PROBLEM REQUIREMENTS: Use the entries below and reproduce exactly the lines from the one containing "You are a GUI" down to the one containing "This screenshot has", both of them included.

RECORDS SHOWN:
════════════════════
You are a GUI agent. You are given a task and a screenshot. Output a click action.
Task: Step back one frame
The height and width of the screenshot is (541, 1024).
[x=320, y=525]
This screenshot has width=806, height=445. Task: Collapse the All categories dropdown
════════════════════
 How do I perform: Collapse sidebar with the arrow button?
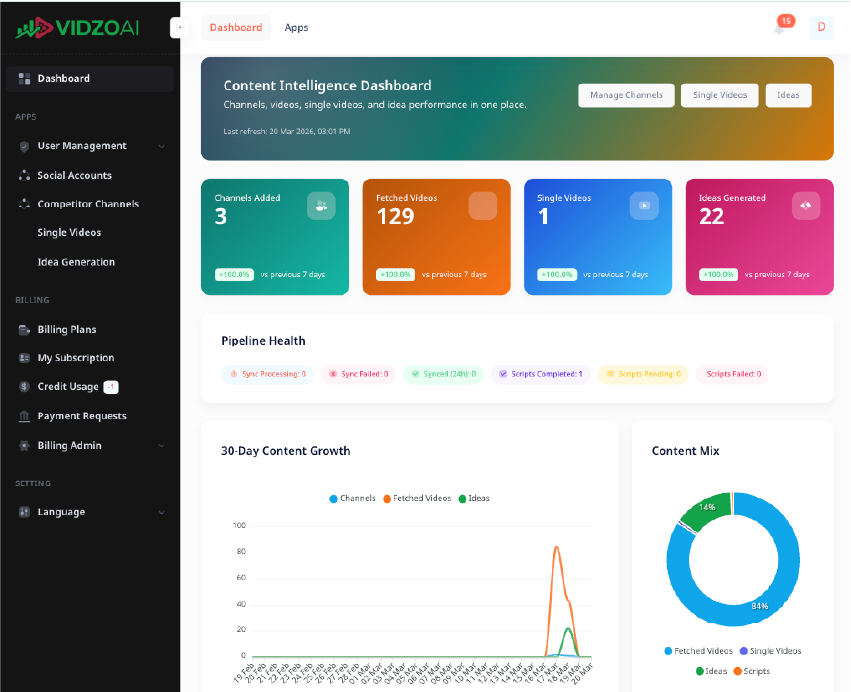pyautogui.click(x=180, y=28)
════════════════════
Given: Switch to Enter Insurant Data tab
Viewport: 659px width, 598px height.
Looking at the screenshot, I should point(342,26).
════════════════════
EXERCISE SOLUTION:
You are a GUI agent. You are given a task and a screenshot. Output a click action.
Task: Step back one frame
The height and width of the screenshot is (541, 1024).
[x=320, y=525]
This screenshot has width=806, height=445. Task: Collapse the All categories dropdown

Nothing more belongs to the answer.